Whole of life insurance
Another option is to consider a whole of life insurance policy which will pay out whenever you die. Premiums – which are linked to investments – are more expensive than for level term mortgage life cover, so this is usually a less popular choice. It’s also worth bearing in mind that if investment growth is lower than expected, premiums can increase substantially over time.
Mortgage life insurance extras
Once you have decided on the right mortgage life insurance policy to suit your needs, you may want to consider adding other forms of financial protection to your policy. Statistically, we are more likely to suffer a serious illness than we are to die before the age of 65, so one of the most common forms of insurance added onto life insurance is critical illness cover.
This type of plan will pay out if you contract one of a list of serious medical conditions, ranging from a heart attack to cancer. Conditions covered can vary widely depending on which insurer you go to, so always make sure you read the small print carefully before buying so that you understand exactly what you are – and aren’t – covered for.
Remember that if you are taking out a combined life insurance and critical illness policy, you will only receive one payout on the event which happens first. That means if, for example, you contract a serious illness, the policy will pay out and then finish. It will not pay out again on your death.
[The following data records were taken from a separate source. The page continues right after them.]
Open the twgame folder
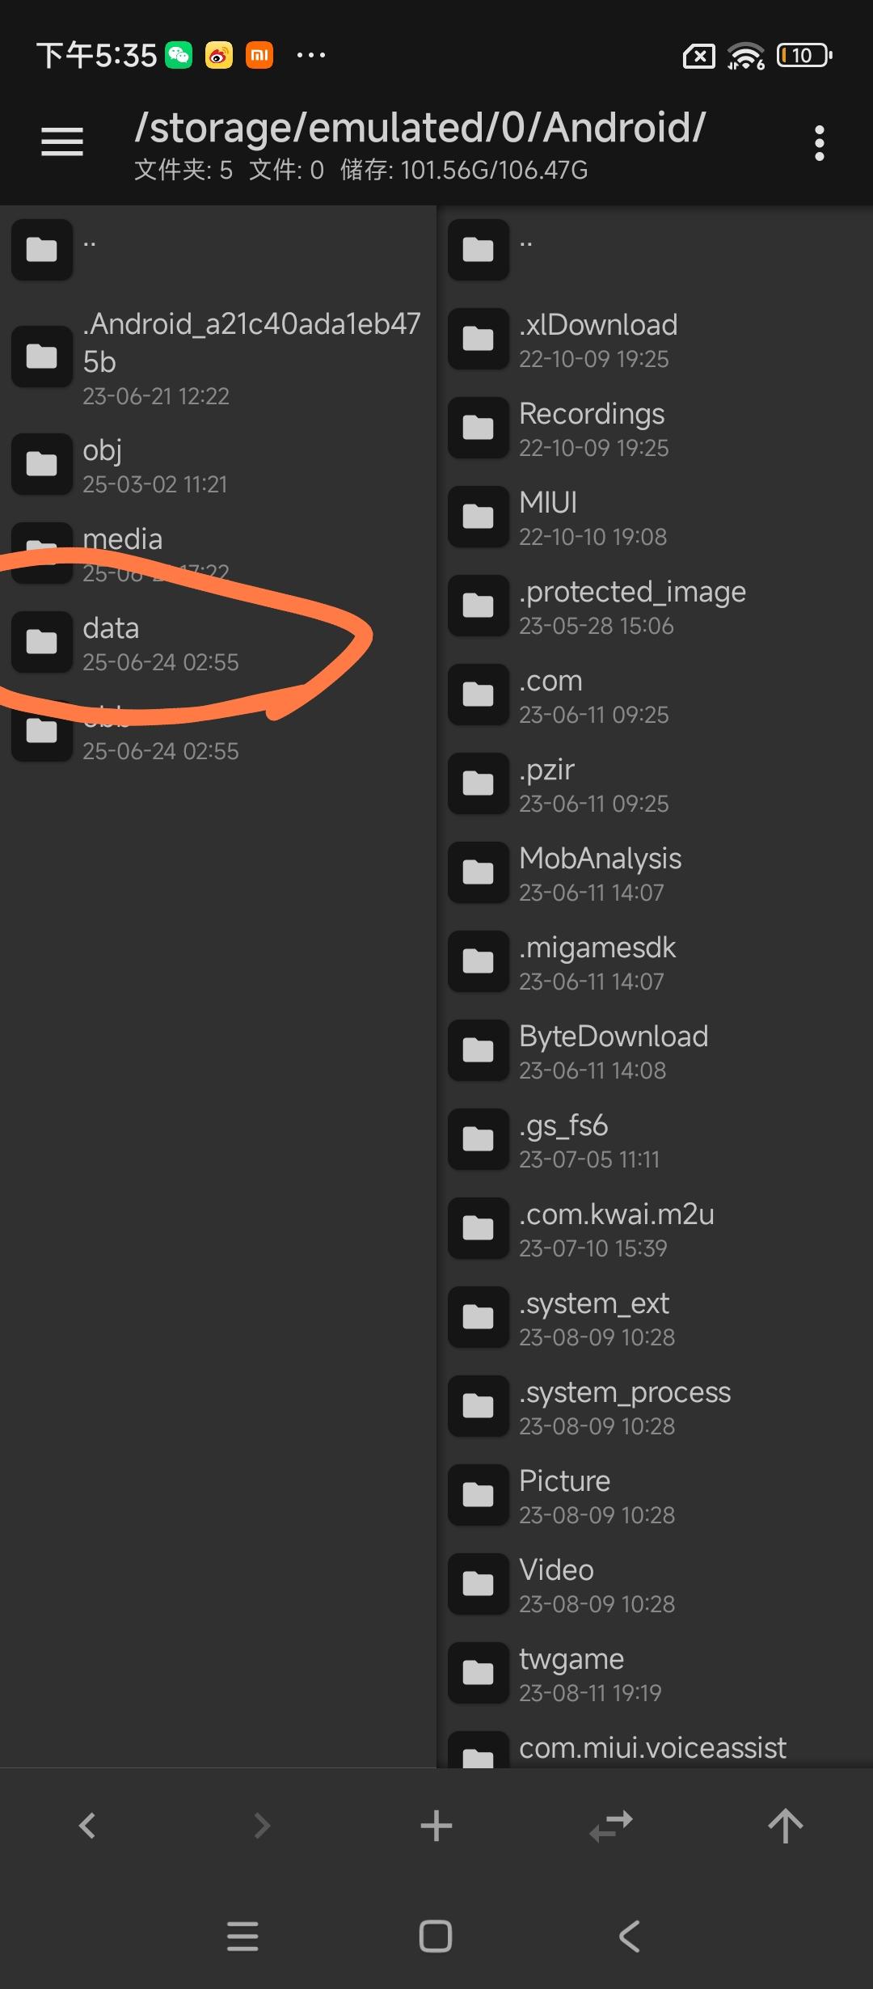The height and width of the screenshot is (1989, 873). pyautogui.click(x=656, y=1674)
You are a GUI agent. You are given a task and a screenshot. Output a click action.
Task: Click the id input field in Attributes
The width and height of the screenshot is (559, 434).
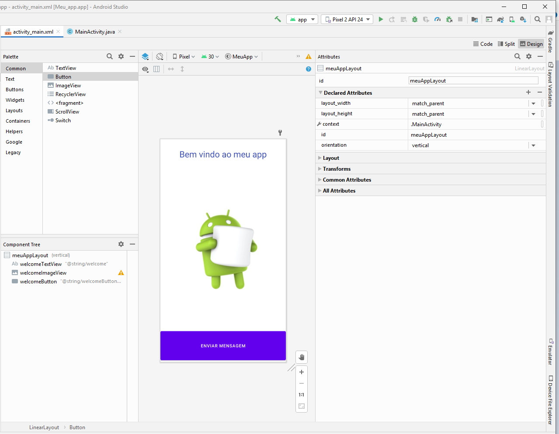[473, 80]
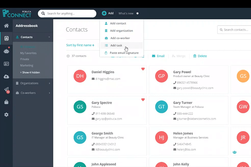
Task: Expand the Co-workers section
Action: 49,93
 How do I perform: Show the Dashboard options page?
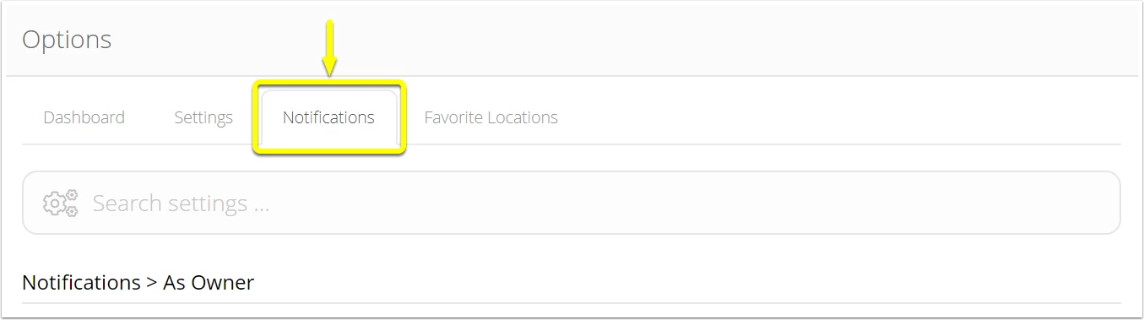pyautogui.click(x=84, y=117)
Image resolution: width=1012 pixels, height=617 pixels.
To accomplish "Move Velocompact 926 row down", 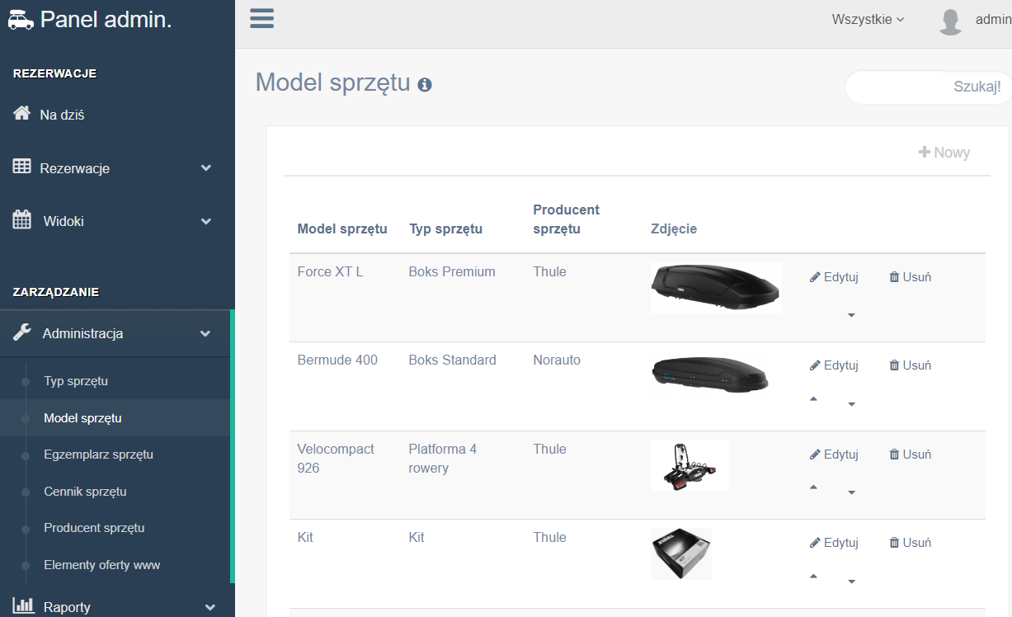I will coord(851,492).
Another extra that is often offered alongside life insurance is waiver of premium. This must be added at the start of your policy, whether it’s level term, decreasing term or whole of life cover.
It means that if you are unable to pay your premiums because you can’t work due to illness or injury, the insurer will continue to provide cover. However, usually you will still be responsible for maintaining your premiums for the first few weeks you are unable to work.
How will my mortgage life insurance quotes be calculated
When working out what premiums to charge you, insurers will look at the likelihood of you dying during your policy term. The sort of things they will take into consideration include your age, sex, health, occupation and weight.
Make sure you get several different quotes before buying cover, as premiums can vary widely from insurer to insurer.